JPMorgan Downplays Payroll Revision Concerns

JPMorgan Chase & Co. has downplayed the significance of the Bureau of Labor Statistics' (BLS) recent downward revision of 258,000 jobs for May–June, arguing that such adjustments are not part of a broader negative trend. The bank’s analysis highlights that payroll revisions have historically been smaller since the 1990s, with notable exceptions during systemic shocks like the 2008 financial crisis or the COVID-19 pandemic.

"Revisions often come in streaks but aren’t tied to the business cycle," a JPMorgan analyst noted, pointing out that these adjustments are typically smaller than those for other key economic indicators. The bank’s research suggests that while the May–June revision was sizable, it does not signal underlying labor market weakness or an impending economic slowdown.

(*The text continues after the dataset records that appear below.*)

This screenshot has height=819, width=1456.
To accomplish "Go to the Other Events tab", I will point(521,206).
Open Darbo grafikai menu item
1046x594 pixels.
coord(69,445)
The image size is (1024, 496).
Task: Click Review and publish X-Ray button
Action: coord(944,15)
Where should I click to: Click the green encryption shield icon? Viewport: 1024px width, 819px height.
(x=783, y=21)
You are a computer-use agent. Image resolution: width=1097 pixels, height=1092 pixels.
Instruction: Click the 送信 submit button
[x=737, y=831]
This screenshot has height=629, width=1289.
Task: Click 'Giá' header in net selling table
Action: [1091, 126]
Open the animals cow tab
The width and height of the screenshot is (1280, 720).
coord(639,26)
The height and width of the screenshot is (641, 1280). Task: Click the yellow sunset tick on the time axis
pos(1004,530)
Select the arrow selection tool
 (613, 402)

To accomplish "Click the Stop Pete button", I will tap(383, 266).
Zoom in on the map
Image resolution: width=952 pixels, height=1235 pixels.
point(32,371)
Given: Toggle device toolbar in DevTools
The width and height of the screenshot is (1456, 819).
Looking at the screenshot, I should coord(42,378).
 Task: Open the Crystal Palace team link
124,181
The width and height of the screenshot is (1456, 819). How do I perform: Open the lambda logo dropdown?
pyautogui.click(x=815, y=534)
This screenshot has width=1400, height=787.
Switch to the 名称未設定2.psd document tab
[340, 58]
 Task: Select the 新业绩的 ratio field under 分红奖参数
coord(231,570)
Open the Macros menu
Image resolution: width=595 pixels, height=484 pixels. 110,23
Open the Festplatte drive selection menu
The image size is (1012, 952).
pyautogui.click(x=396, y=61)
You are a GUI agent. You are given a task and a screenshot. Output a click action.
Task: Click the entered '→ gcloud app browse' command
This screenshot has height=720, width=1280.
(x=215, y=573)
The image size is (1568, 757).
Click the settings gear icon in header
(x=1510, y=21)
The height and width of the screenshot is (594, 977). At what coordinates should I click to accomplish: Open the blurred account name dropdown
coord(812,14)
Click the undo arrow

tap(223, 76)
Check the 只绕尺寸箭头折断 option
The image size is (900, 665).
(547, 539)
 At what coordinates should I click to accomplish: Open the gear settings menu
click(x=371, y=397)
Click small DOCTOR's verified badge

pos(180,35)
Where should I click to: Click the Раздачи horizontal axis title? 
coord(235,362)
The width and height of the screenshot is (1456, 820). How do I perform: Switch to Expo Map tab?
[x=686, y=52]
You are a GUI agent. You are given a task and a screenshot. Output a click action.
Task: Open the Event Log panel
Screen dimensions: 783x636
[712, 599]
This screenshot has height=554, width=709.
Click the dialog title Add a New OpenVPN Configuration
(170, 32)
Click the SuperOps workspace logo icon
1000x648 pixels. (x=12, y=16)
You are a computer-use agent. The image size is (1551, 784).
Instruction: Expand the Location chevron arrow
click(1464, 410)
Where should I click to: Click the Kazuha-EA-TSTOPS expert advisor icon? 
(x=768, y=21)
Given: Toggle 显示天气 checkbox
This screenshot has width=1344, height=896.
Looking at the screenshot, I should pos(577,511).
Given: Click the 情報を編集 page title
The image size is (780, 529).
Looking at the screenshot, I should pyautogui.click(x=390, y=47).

Broader Economic Resilience

The payroll data comes amid strong earnings reports from JPMorgan itself, with Q2 2025 net income reaching $15 billion firm-wide. Its J.P. Morgan Payments segment posted $4.7 billion in revenue, up 4% year-over-year, reflecting broader stability in financial services. Market participants have largely shrugged off the BLS revision, focusing instead on resilient corporate performance and steady growth in digital payments.

One institutional investor, who requested anonymity due to the sensitivity of labor market data, said, "These revisions are noise unless they start clustering in one direction. Right now, there’s no reason to adjust portfolios based on this."

Looking Ahead

While payroll revisions remain a critical metric for policymakers and investors, JPMorgan’s assessment suggests they should be viewed in context. The bank’s economists caution against overinterpreting short-term fluctuations, emphasizing that larger revisions have only occurred during extraordinary events. For now, the labor market appears stable, and broader economic indicators—including corporate earnings and payments growth—support a positive outlook.

Correction: An earlier version of this article misstated the year of JPMorgan's Q2 earnings. It has been updated to reflect the correct timeframe (Q2 2025).